Adamsberg no pudo apurar su cuarta copa y se encontró titubeando ante la mobylette. Incapaz de abrir el antirrobo, empujó de golpe la puerta del edificio y subió los siete pisos agarrándose al pasamanos. Sólo para charlar un momento con el nuevo padre, sólo para decirle la hora y darse el piro. Y chorizarle los dos chuchos. A los que también añadiría los dobermans del juez, pues colmarían a las mil maravillas las aberturas de la catedral. Pero Caraco no, de ningún modo, era un baboso simpático y estaba de su lado, al igual que el escarabajo portátil. Un plan perfecto, se dijo apoyándose en la puerta de Camille.

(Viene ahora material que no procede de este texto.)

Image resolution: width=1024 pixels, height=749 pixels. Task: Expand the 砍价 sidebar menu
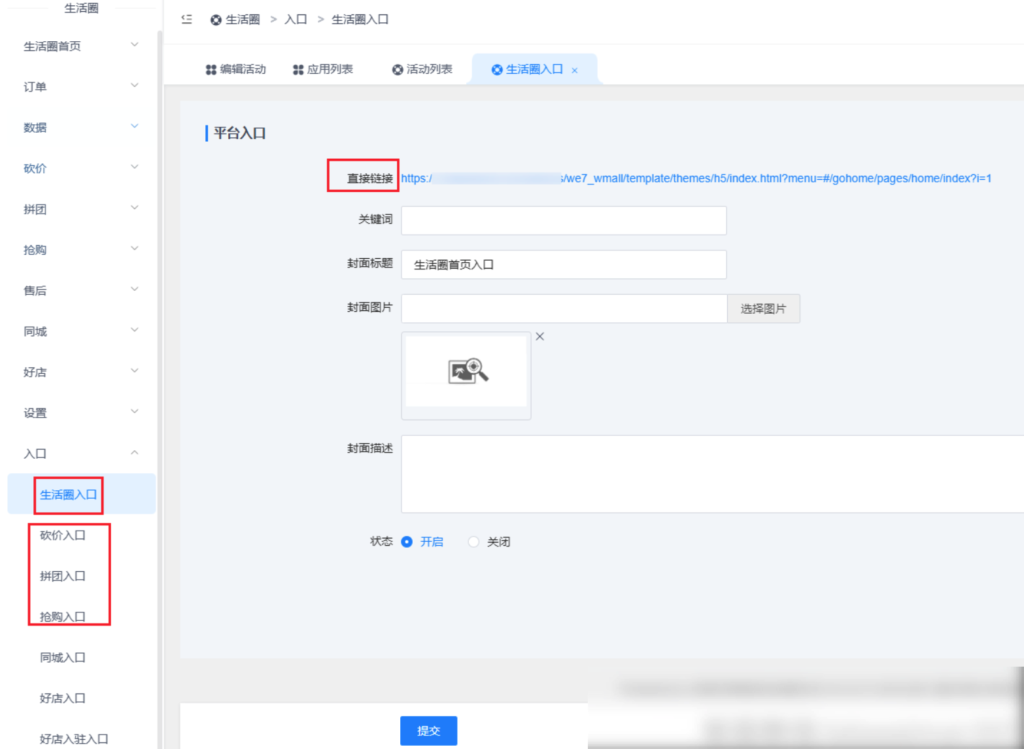coord(135,168)
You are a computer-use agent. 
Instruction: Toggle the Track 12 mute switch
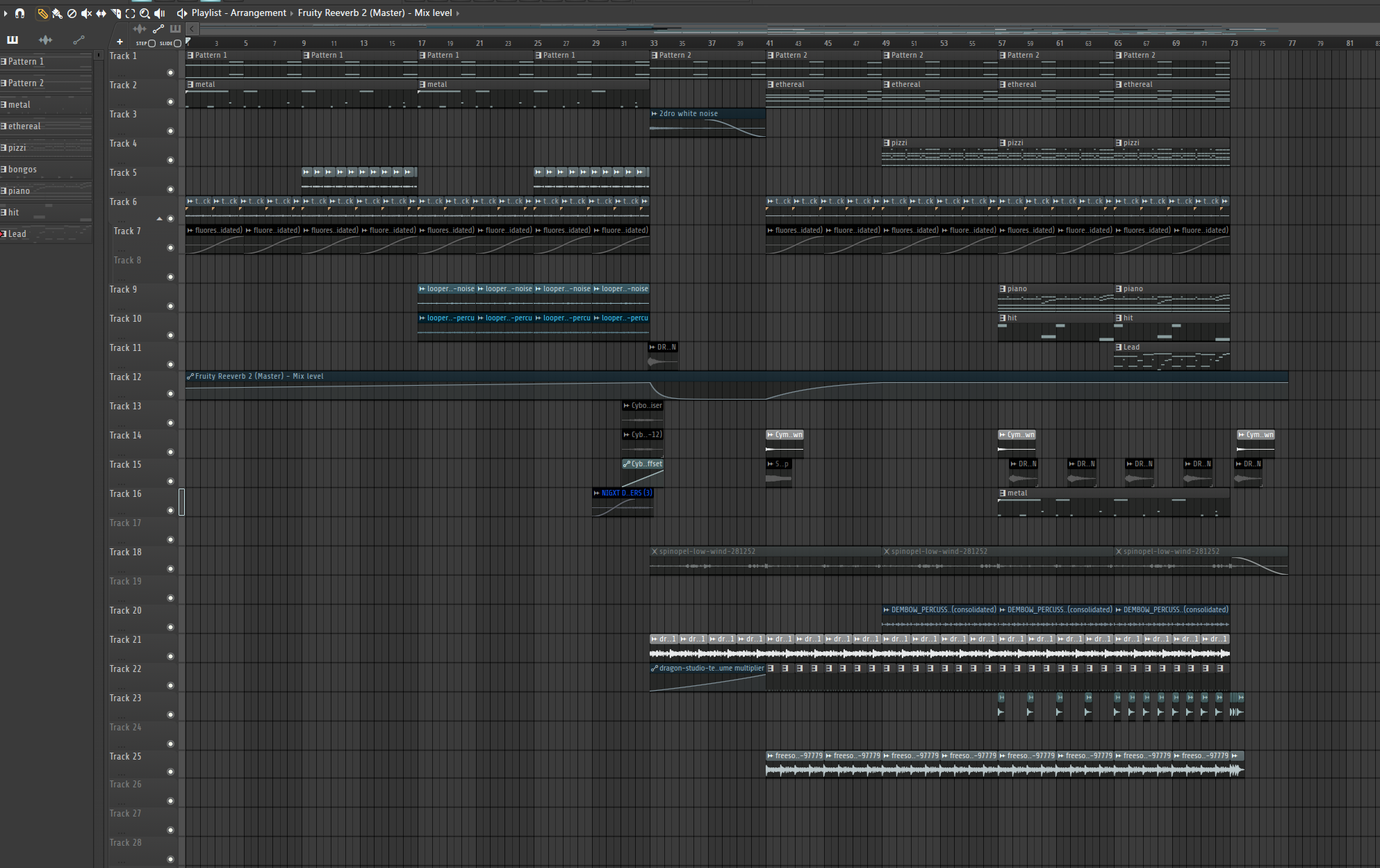click(x=170, y=393)
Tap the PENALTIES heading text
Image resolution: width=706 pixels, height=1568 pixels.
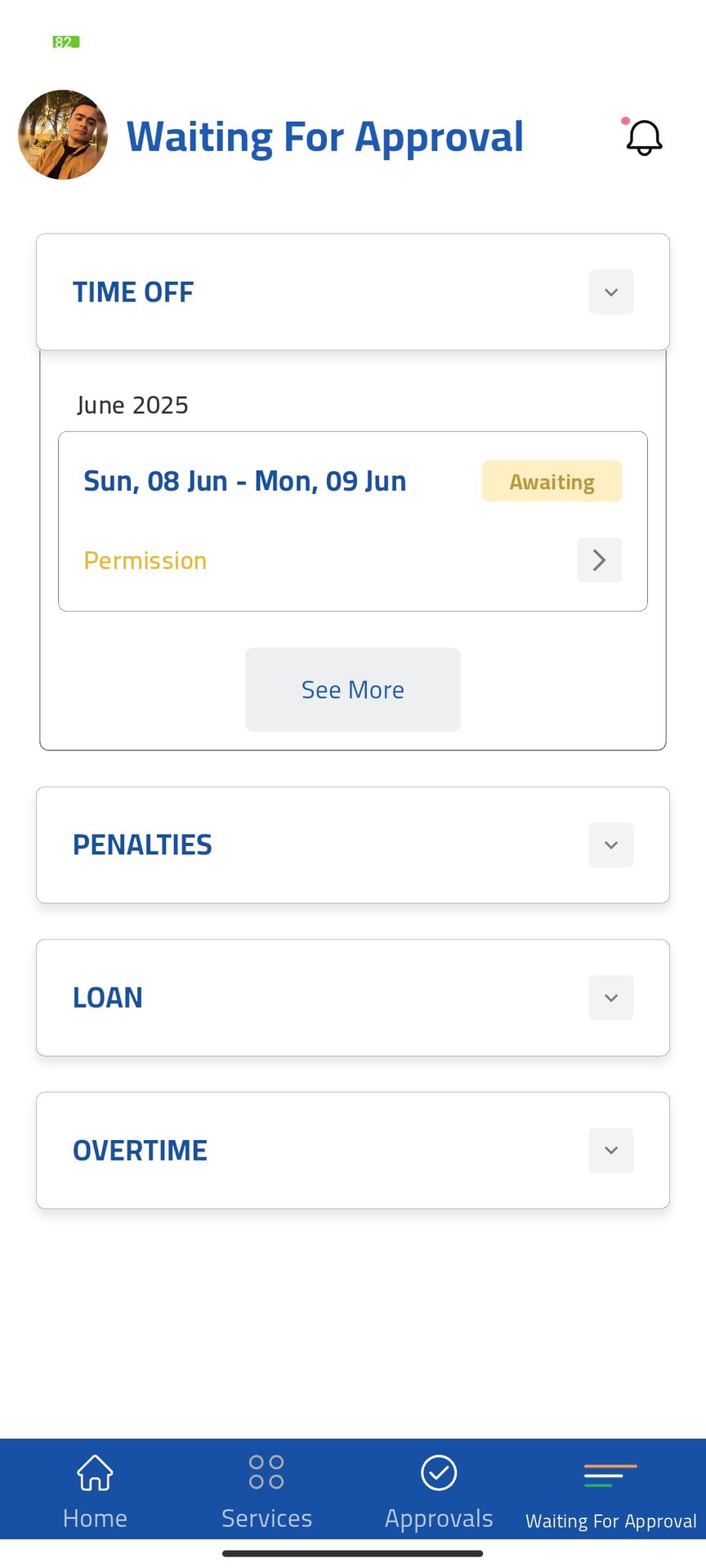142,845
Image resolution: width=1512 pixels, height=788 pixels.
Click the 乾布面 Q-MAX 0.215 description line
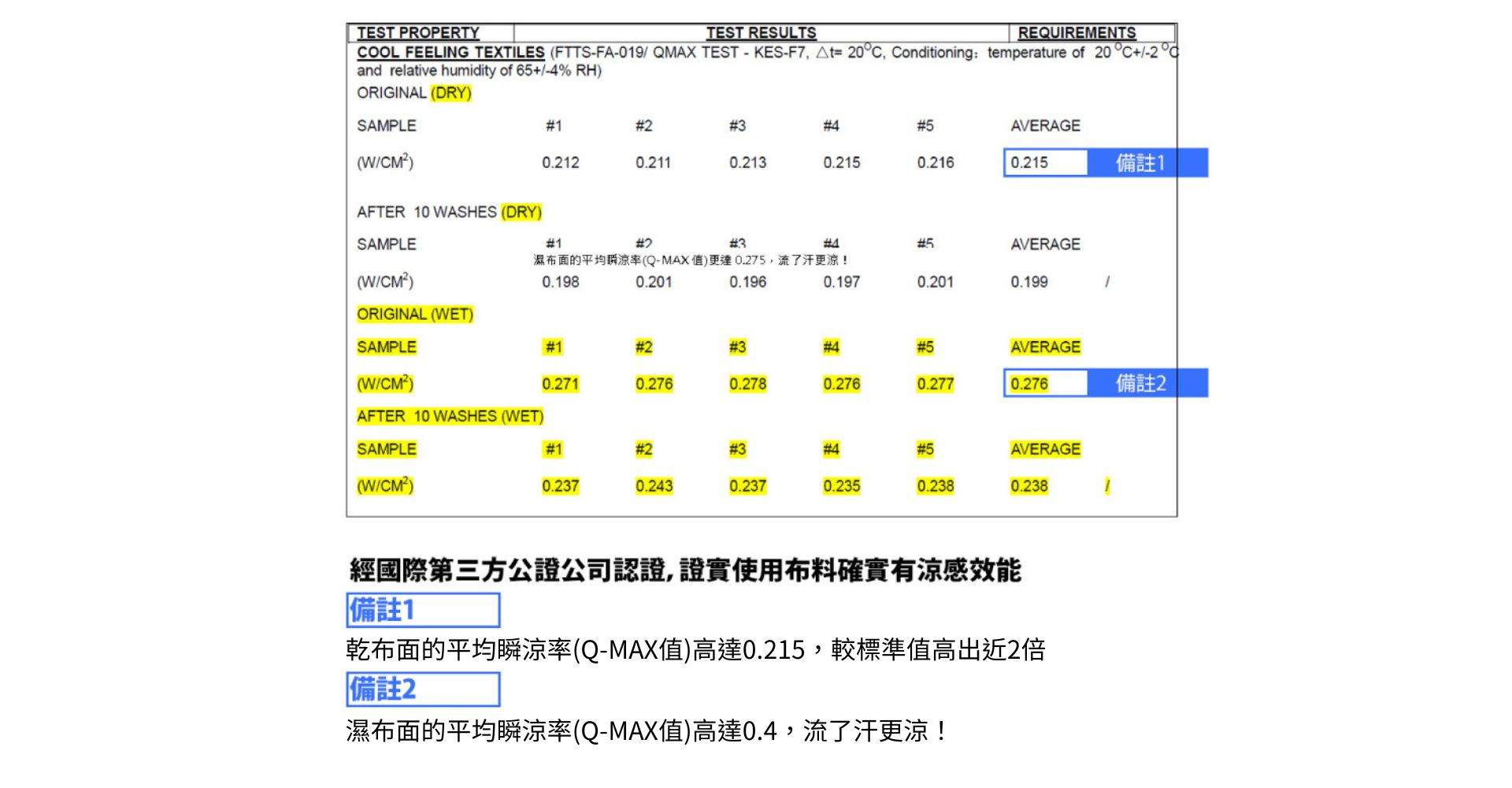pyautogui.click(x=695, y=650)
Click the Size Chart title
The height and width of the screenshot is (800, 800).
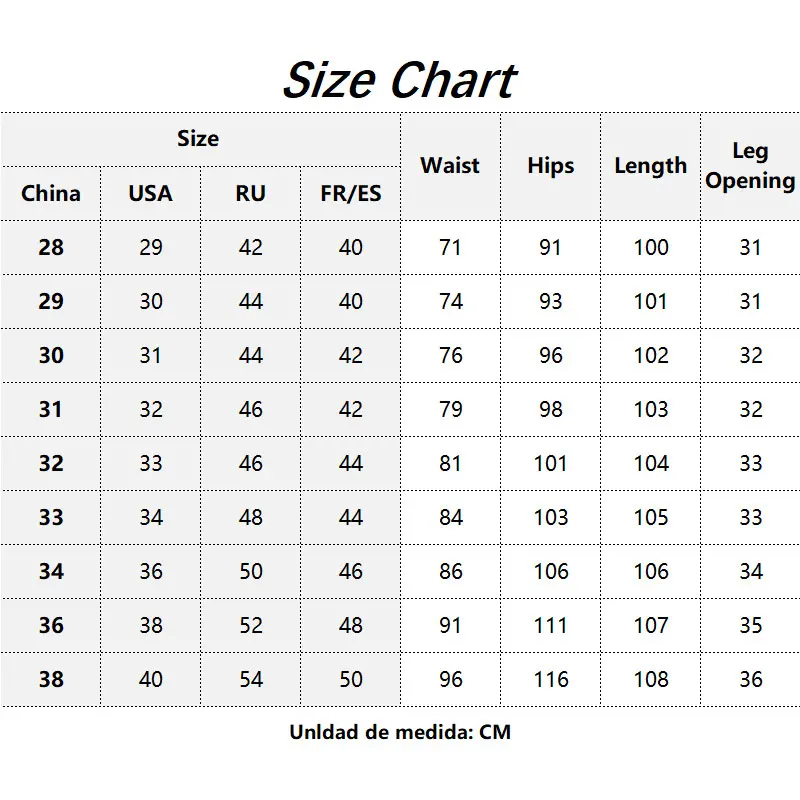399,80
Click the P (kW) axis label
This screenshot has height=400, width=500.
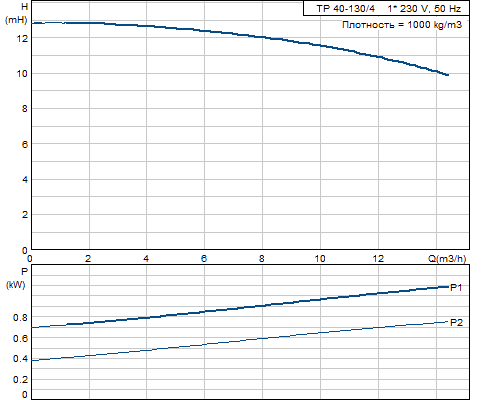tap(16, 278)
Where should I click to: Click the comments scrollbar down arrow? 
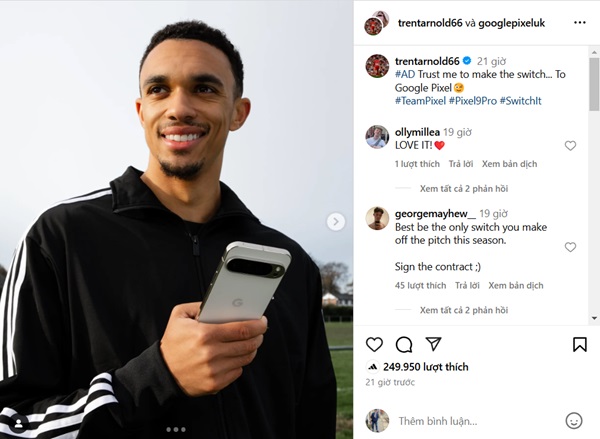tap(594, 318)
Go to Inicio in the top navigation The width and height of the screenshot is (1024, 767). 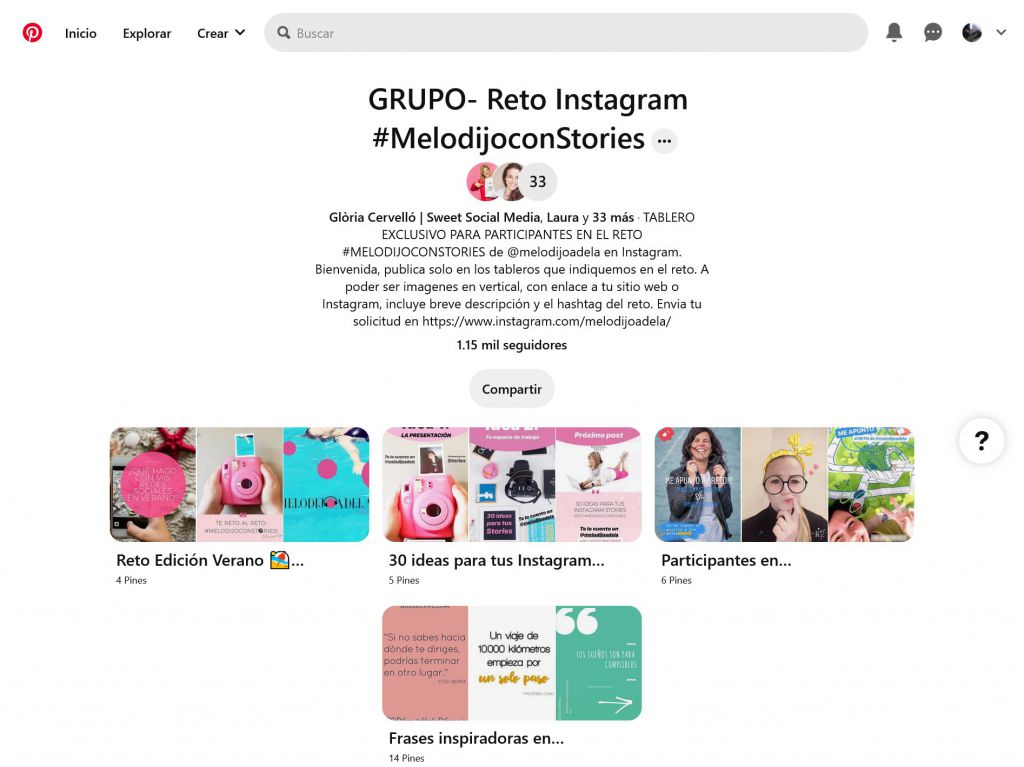tap(80, 33)
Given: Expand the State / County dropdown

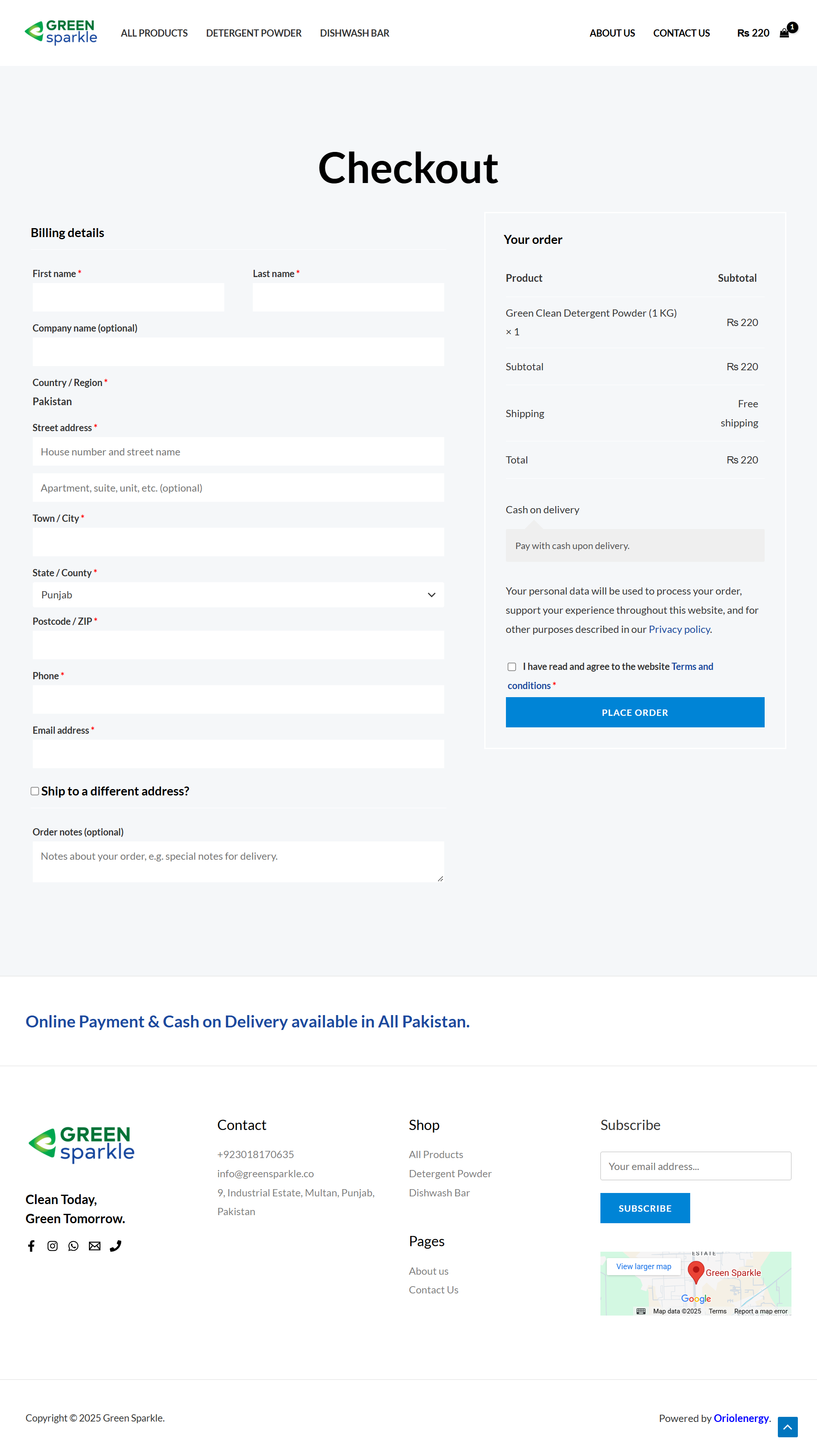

Un flujo de pensamiento detuvo su dedo cuando se disponía a apretar el timbre. Una alerta de su memoria. Cuidado. Estaba borracho como una cuba cuando había matado a Noëlla. Cuidado, no entres. No sabes ya quién eres, no sabes ya qué vales. Sí, pero necesitaba aquellos labradores, carajo.

Camille abrió, pasmada al descubrirle en su rellano.

– ¿Estás sola? -preguntó Adamsberg con voz pesada.

Camille inclinó la cabeza.

– ¿Sin perros?

Las palabras se deformaban en su boca. No entres, le susurraba el rugido del Outaouais. No entres.

– ¿Qué perros? -preguntó Camille-. Pero si estás como una cuba, Jean-Baptiste. ¿Llamas a medianoche y me hablas de perros?

– Te hablo de Mah-Jong. Déjame entrar.

Incapaz de reaccionar con bastante rapidez, Camille se apartó ante Adamsberg. Él se sentó en desequilibrio en la barra de la cocina, donde quedaban restos de la cena. Jugó con el vaso, con la botella, con el tenedor, tanteando sus agudas púas. Perpleja, Camille se había refugiado en el centro de la estancia, sentada con las piernas cruzadas en el taburete de su piano.